_Текст для чтения_.
★ ★ ★ ★ ★ ★ ★

Музыкальное откровение Рахманинова тоже излучает свет. Голоса колоколов вызванивают эту прелюдию. То — тихие, как отзвуки, как память, как прошлое. То — громкие, как «сейчас», как «всегда», как звучат они в вечности.
Колокола — символ русской истории. Большой Годуновский колокол появился после Ивана Грозного, Ермака и времён освоения Сибири. Русь стала расширяться, идти в разные стороны света. Эти ли просторы породили колокольную мощь или сила звука покорила такие дали — не столь важно. Чем неохватнее будут пространства,
Европа раскачивала колокол, Русь — язык. Колокол висел. Он мог наливаться тяжестью. Увеличиваться в размерах.
Когда гудит колокол — это не один тон, это огромное созвучие. Большой колокол даёт самые низкие звуки. Длина волны этих «басов» даёт возможность идти звуку очень далеко. Колокольный гул плывёт над землёй, огибая холмы, овраги, леса, крутые берега, отражась в озёрах… После Смуты Российская земля разбегалась, как гоголевская тройка, вширь и вдаль. Гул расходился на невообразимые расстояния. Москва, Коломна, Звенигород могли переговариваться звонами.
Европа тоже знавала большие колокола. И всё же предпочитала этим невероятным аккордам более простые звучания. Небольшому пространству нужна была звуковая «горизонталь». Рождались куранты (они вызванивали заданные мелодии), рождались карийоны [30] (на них играли целые пьесы). Россия чаяла «вертикали», больших колоколов, всё более тяжёлых, гулких, вплоть до великанов с именем Царь-колокол. Гигант Григорьева поражал иностранцев: удар его — когда воздух дрожал — напоминал удары грома.
30
Диатонически и хроматически настроенные колокола с клавишным механизмом.
Но в пожарах гибли эти медные голоса. Перегорали канаты, колокол падал, разлетался на черепки. Их собирали, бросали в печь, их металл вливался в нового исполина, как григорьевский Царь-колокол влился в Царь-колокол Моториных. Дух соборности, всеобщности ощутим и в этом литье, и в самом звоне.
Колокол мог быть отлит в поминовение. И каждый удар становился молитвой, звуковой иконой. Колокол сливал воедино и жизнь земную, и жизнь небесную. В год рождения прелюдии появится и стихотворение Константина Фофанова. Оно скажет об этом:
…Ах, когда б до небесного лона Мог найти очарованный путь, — На волне колокольного звона В голубых небесах потонуть!..Вобрать в себя осколки предшественника, голосом слить воедино многоярусные аккорды, стянуть пространства, собрать земли, соединить души людские, живые и почившие… Прелюдия Рахманинова — целый собор колоколов. Эти многоступенные звоны — как разновысокие луковицы русских церквей. И проступают очертания пространства звонов — с приглушённых, едва различимых тонов, с нарастанием громкости — ко всё более отчётливым ударам, отчаянным, трагическим.

★ ★ ★ ★ ★ ★ ★

_Представленный материал_.
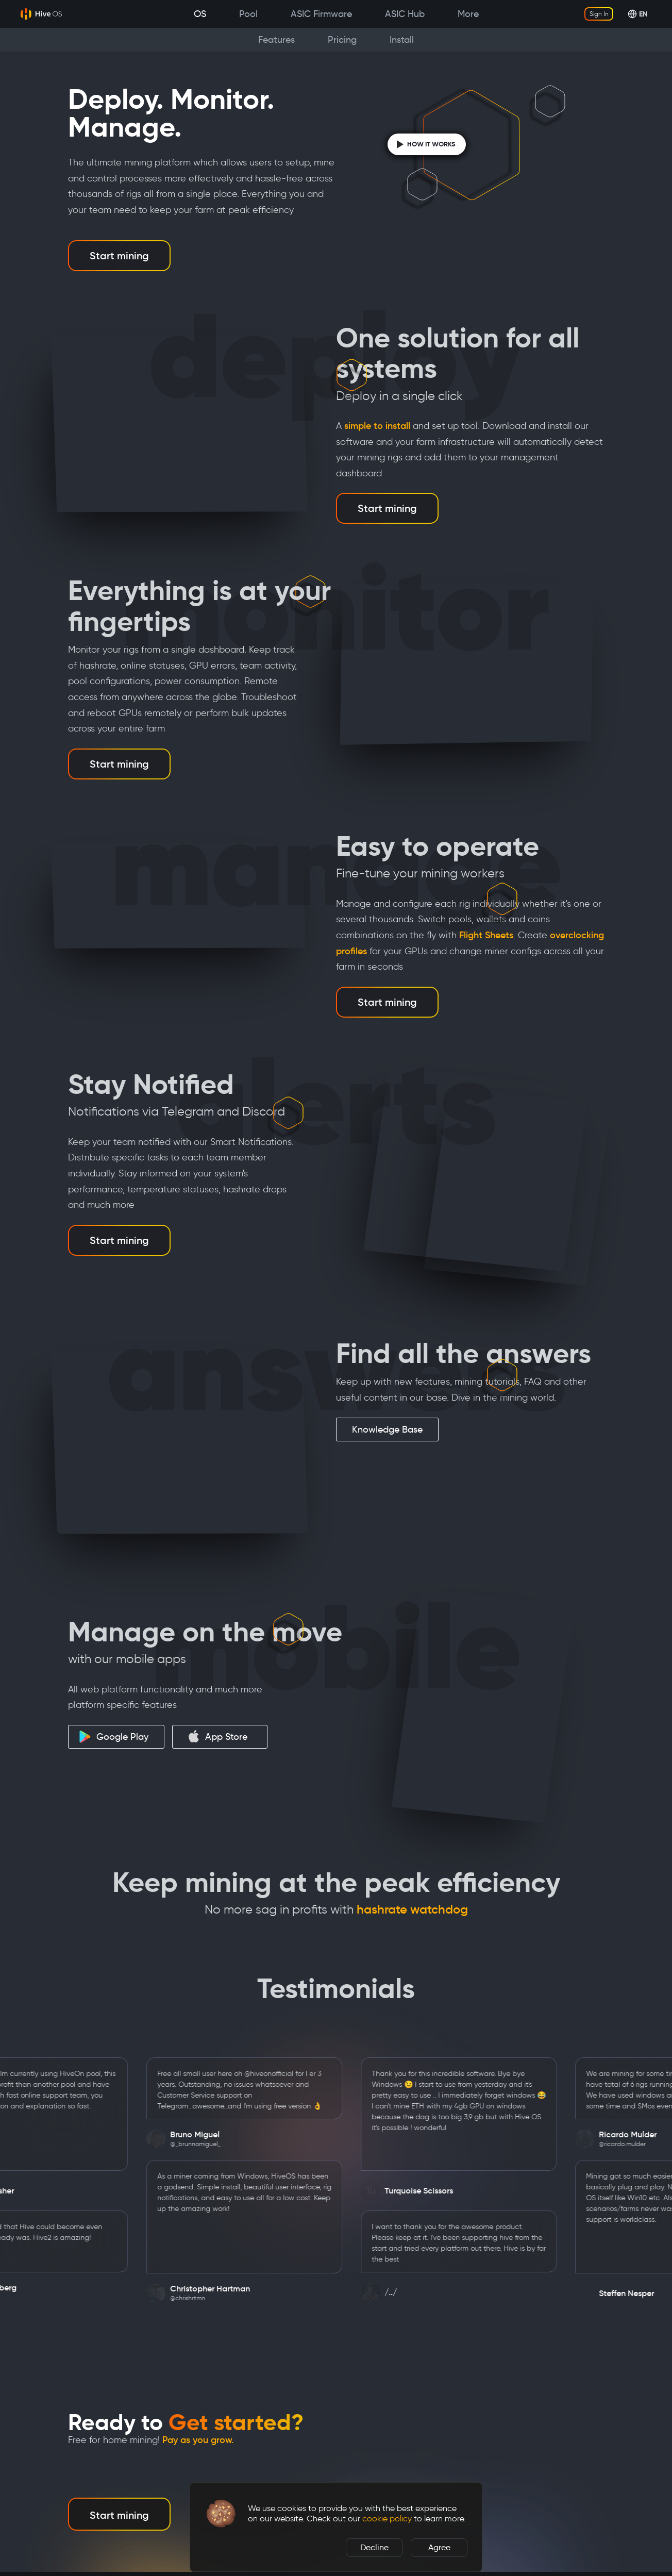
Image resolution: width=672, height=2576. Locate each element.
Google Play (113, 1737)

★ ★ ★ ★ ★ ★ ★

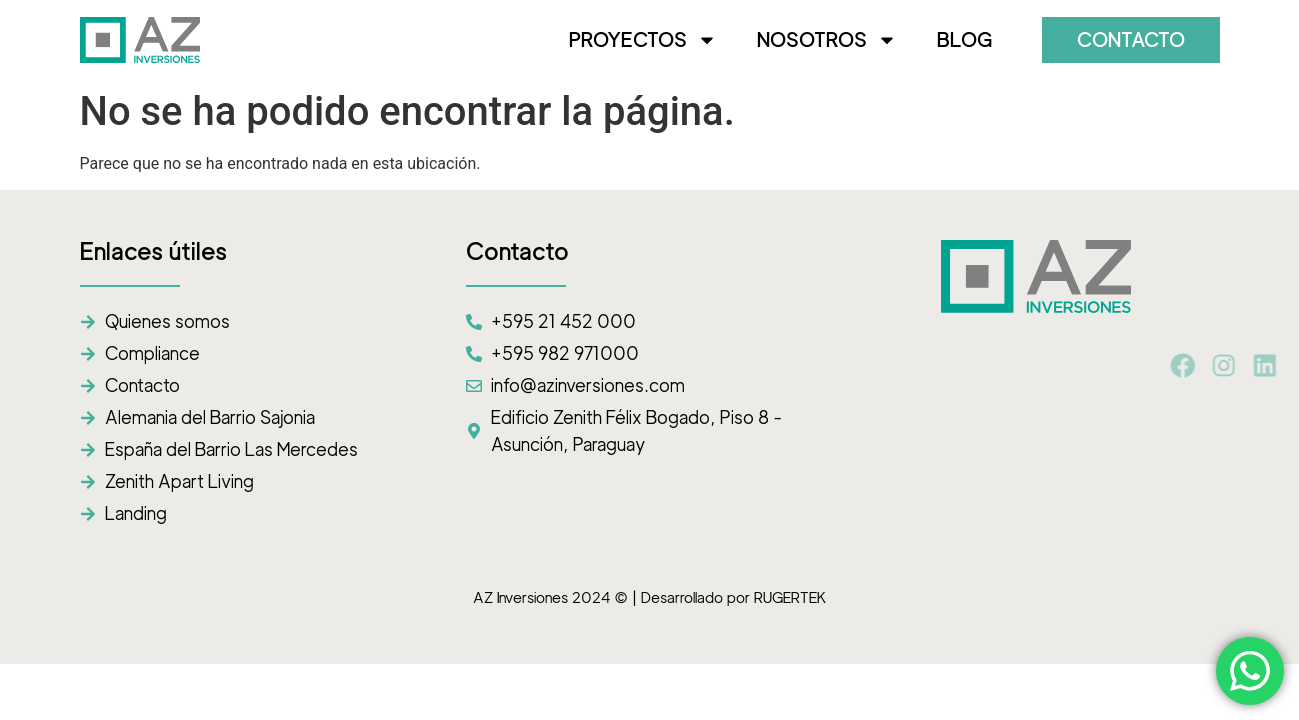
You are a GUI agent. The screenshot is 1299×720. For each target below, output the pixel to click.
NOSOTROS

★ ★ ★ ★ ★ ★ ★

_Задачи для решения_.
1 - Перепишите отрывок из текста о колоколах: начните с места, где стоят слова «Музыкальное откровение Рахманинова», и закончите словами «Увеличиваться в размерах.». При этом замените «Русь» на «Россия».
2 - Продолжите текст о колоколах, начав сразу после его последнего предложения.

_Ответы по заданиям_.
1 -
Музыкальное откровение Рахманинова тоже излучает свет. Голоса колоколов вызванивают эту прелюдию. То — тихие, как отзвуки, как память, как прошлое. То — громкие, как «сейчас», как «всегда», как звучат они в вечности.
Колокола — символ русской истории. Большой Годуновский колокол появился после Ивана Грозного, Ермака и времён освоения Сибири. Россия стала расширяться, идти в разные стороны света. Эти ли просторы породили колокольную мощь или сила звука покорила такие дали — не столь важно. Чем неохватнее будут пространства,
Европа раскачивала колокол, Россия — язык. Колокол висел. Он мог наливаться тяжестью. Увеличиваться в размерах.

2 -
Большой, набатный колокол — не просто «собор». Огромное многоярусное созвучие звона вбирает не только низкие тоны, но и то, что ещё ниже, — инфразвуки. Человек их не слышит, но чувствует — всем своим существом. Они вселяют мучительное беспокойство. Набатные удары — это тревожная весть. Русская соборность — обратная сторона пережитых исторических катастроф. И гигантский Царь-колокол — символ не только единения, но и пережитых народных бед.
Тяжёлые басы — короткий, спадающий мотив, громкий, отчётливый, как повеление, как императив. Ему отвечают восходящие и снова чуть спадающие, словно движутся по кругу, колокольные созвучия. Они тихие, как воспоминания о былом, о давнем. Следом — глуховатые
«И сеча бысть велика…» Беда, которая так часто приходила на Русь. Когда храмы в дыму, кресты с куполами еле различимы, горит не только земля, но кажется, полыхают и реки, и озёра, настолько нестерпимое зарево отражается в воде. «И вдали, вдали о стремя билась, голосила мать»… Час, когда воздух стынет от стрел, когда поле усеяли побитые ратники, в застывших глазах отражается небо.
И снова удары басов, и в ответ — всплески колокольных созвучий, уже громко, взывающе, как оплакивают павших, как поколениями помнят великие беды. Словно гул соборных колоколов. Трагический голос истории.
Слушая эту музыку, можно видеть разные образные ряды. Можно не видеть и никаких. «На поле Куликовом» Блока явится несколько позже, но в ту же эпоху. И близость этих стихов музыке прелюдии — не столько в образах, сколько в глубинном ощущении судьбы отечества.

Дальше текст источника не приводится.